IL PROGETTO NONèTERNIT – Travi, pannelli e lamiere si trasformano e diventano arte: a Roma, nella storica periferia di Pietralata, alcune parti di capannone da cui è sorto l’Atelier Montez (via di Pietralata 147A) di Gio Montez, spazio d’arte contemporanea relazionale, sono state riutilizzate per realizzare una installazione artistica modulare senza forma, materiale utile per realizzare mostre e performance, sempre diverse e sempre adattabili al contesto in cui queste avvengono.

Nonèternit è un processo di riqualificazione urbana che, tramite uno studio all’insegna della sostenibilità e del recupero, ha trasformato in arte ciò che sarebbe diventato presto cenere e inquinamento. Alla base del progetto c’è stata la lungimiranza dell’artista e curatore Gio Montez di intravedere del potenziale artistico in ciò che rimaneva del tetto di una fabbrica ausiliaria al complesso produttivo del Lanificio Luciani di Roma, bruciata e abbandonata da tempo. Questi “scarti” sono stati quindi salvati dalla distruzione durante il rinnovamento della fabbrica, rianimati con nuovi contenuti e resi promotori di sviluppi urbani e sociali.

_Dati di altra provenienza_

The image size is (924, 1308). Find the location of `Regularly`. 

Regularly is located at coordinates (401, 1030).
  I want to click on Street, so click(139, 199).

LA MOSTRA DI VIENNA – Il progetto NONèTERNIT, il cui valore è stato anche riconosciuto col Premio SIAE “Per Chi Crea” 2019, è stato presentato per la prima volta a Vienna con la mostra “Quo Vadis”. In esposizione una inedita modalità compositiva: la forma #5 – Labirinto. Sarà visitabile presso la AA Collections (Rudolfsheim-Fünfhaus, 16 Bezirk) fino al 15 febbraio, da mercoledì a sabato, dalle 16 alle 20. L’appuntamento è il primo di un tour promozionale che toccherà anche altre città europee e italiane. L’inevitabile approccio prossemico ravvicinato alle lamiere sospese a mezz’aria presenta un suggestivo “quadro informale” che emerge dalla frammentazione della visione, celando porzioni di spazio allo sguardo del fruitore, impedendogli una vista prospettica d’insieme e rendendo imperscrutabile la (via di) fuga. L’appuntamento è il primo di un tour promozionale che toccherà anche altre città europee e italiane.

La galleria di Vienna diventa così un labirinto non solo fisicamente, ma anche metaforicamente. La storia gli elementi divisori della stanza, così come la storia dell’edificio stesso in cui si trova la galleria, un edificio comunitario viennese, riflettono nell’interazione, il ruolo apparentemente perduto dei lavoratori odierni in un mondo di automazione e di globalizzazione. L’installazione rende lo spazio angusto, tortuoso e oscuro, da percorrere come fossimo nella tana di un coniglio. La forma del Labirinto è dunque ambigua per sua stessa natura, e genera l’assurdo logico di una forma informale.